Eine erweiterte Diagnostik zur genauen Risikoeinschätzung ist dringend nötig
Frauenherzen erkranken anders als die der Männer
Bei Herz- und Kreislauferkrankungen unterscheiden sich Frauen und Männer so sehr, dass sowohl bei der Diagnose als auch in der Therapie geschlechtertypische Maßstäbe angelegt werden müss(t)en. So erleiden Männer unter 65 Jahren drei- bis viermal häufiger einen Herzinfarkt als gleichalte Frauen. Deshalb wurde dem weiblichen Infarkt lange Zeit nicht hinreichend medizinische Aufmerksamkeit geschenkt, obwohl schon ab dem 55. Lebensjahr wesentlich mehr Frauen an einer Herz-Kreislauf-Erkrankung sterben als beispielsweise an Brustkrebs. Dabei fiel auch nicht auf, dass klassische Therapien gegen Hypertonie oder anderen Infarktrisiken bei Frauen kaum wirken oder sogar mehr schaden als nutzen.
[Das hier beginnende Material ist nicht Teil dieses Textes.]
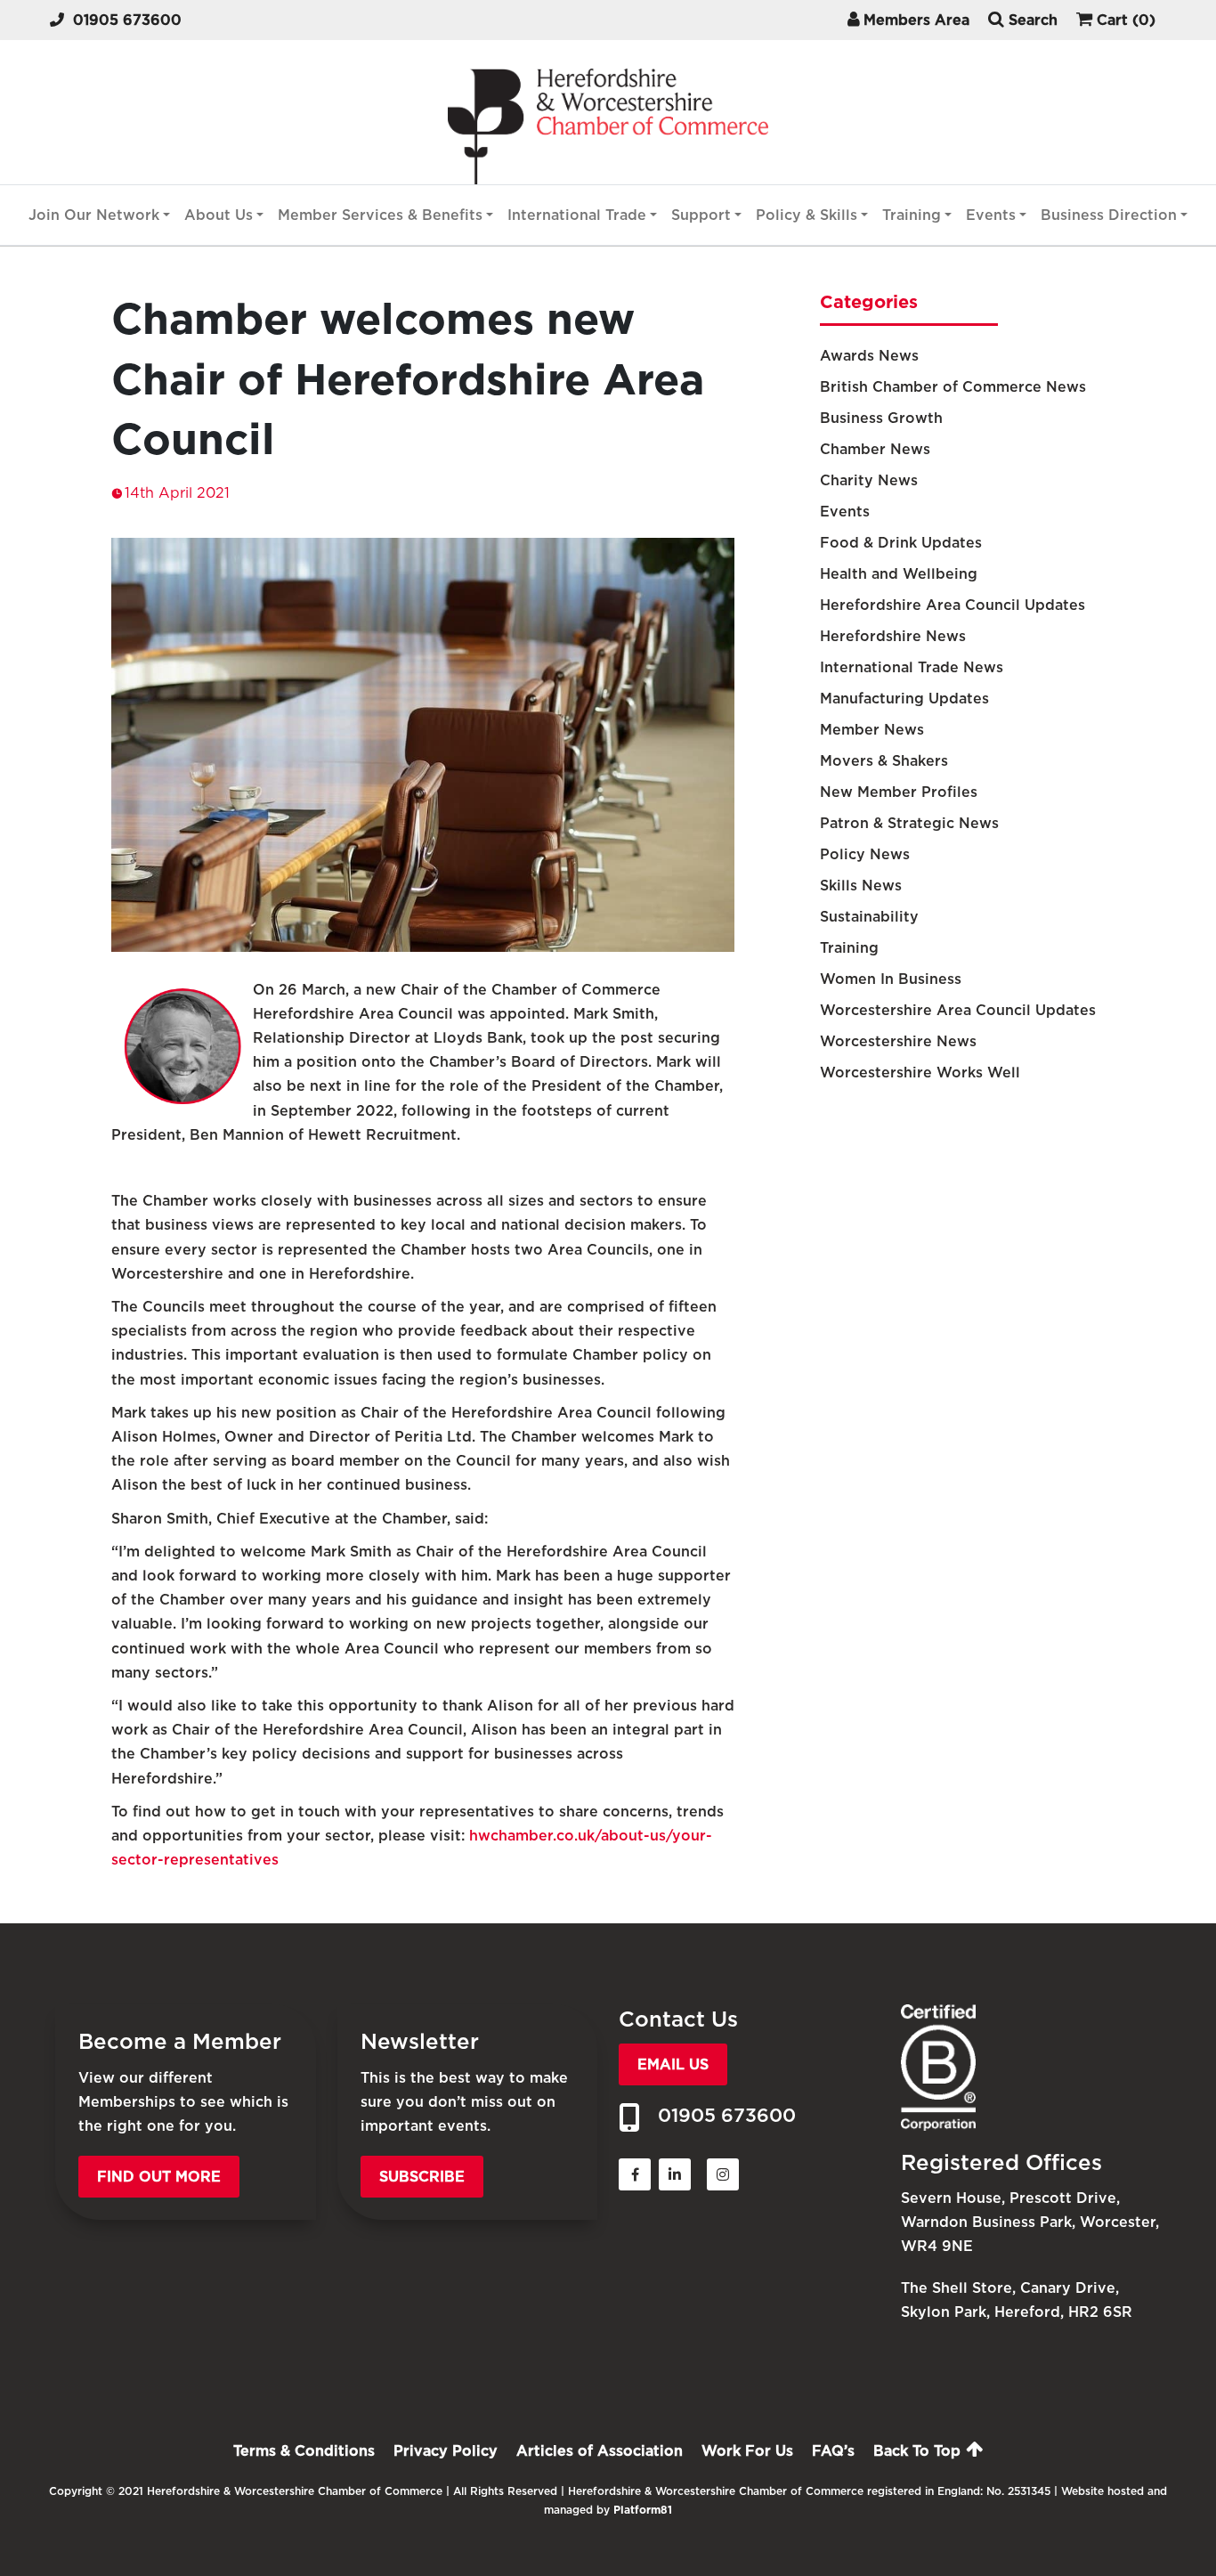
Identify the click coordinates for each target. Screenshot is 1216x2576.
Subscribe (422, 2176)
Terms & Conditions (304, 2450)
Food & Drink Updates (901, 542)
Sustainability (869, 916)
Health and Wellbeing (898, 573)
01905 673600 (127, 20)
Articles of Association (599, 2450)
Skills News (861, 885)
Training (911, 215)
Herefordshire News (893, 636)
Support (701, 215)
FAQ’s (833, 2450)
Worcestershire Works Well (920, 1072)
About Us (218, 215)
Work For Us (747, 2450)
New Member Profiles (898, 792)
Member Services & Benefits (380, 215)
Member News (872, 729)
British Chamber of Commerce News (953, 386)
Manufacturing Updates (904, 698)
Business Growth (881, 418)
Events (991, 215)
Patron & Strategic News (909, 823)
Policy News (865, 854)
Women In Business (890, 979)
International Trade (576, 215)
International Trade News (911, 667)
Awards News (869, 355)
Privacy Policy (445, 2450)
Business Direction (1109, 215)
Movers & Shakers (884, 760)
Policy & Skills (806, 215)
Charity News (869, 480)
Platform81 (642, 2509)
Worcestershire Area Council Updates (958, 1010)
Frauen und Männer haben ein geschlechtertypisches Risiko für Herz-Kreislauf-Erkrankungen. Zwar sind für beide Geschlechter die selben Risikofaktoren wirksam, jedoch in unterschiedlicher Bedeutung. So sind beispielsweise erhöhte Triglyzerid-Werte für Frauen schädlicher als für Männer, wohingegen sie von einer hohen Konzentration an „gutem“ HDL-Cholesterin im Blut stärker profitieren als Männer. Da sich dieser geschlechtstypische Effekt egalisiert, sobald die Frauen die Wechseljahre erreichen, gehen Mediziner von einem positiven Effekt der weiblichen Geschlechtshormone (Östrogene) aus. Diese Hormone senken den Spiegel des „schlechte“ LDL-Cholesterins.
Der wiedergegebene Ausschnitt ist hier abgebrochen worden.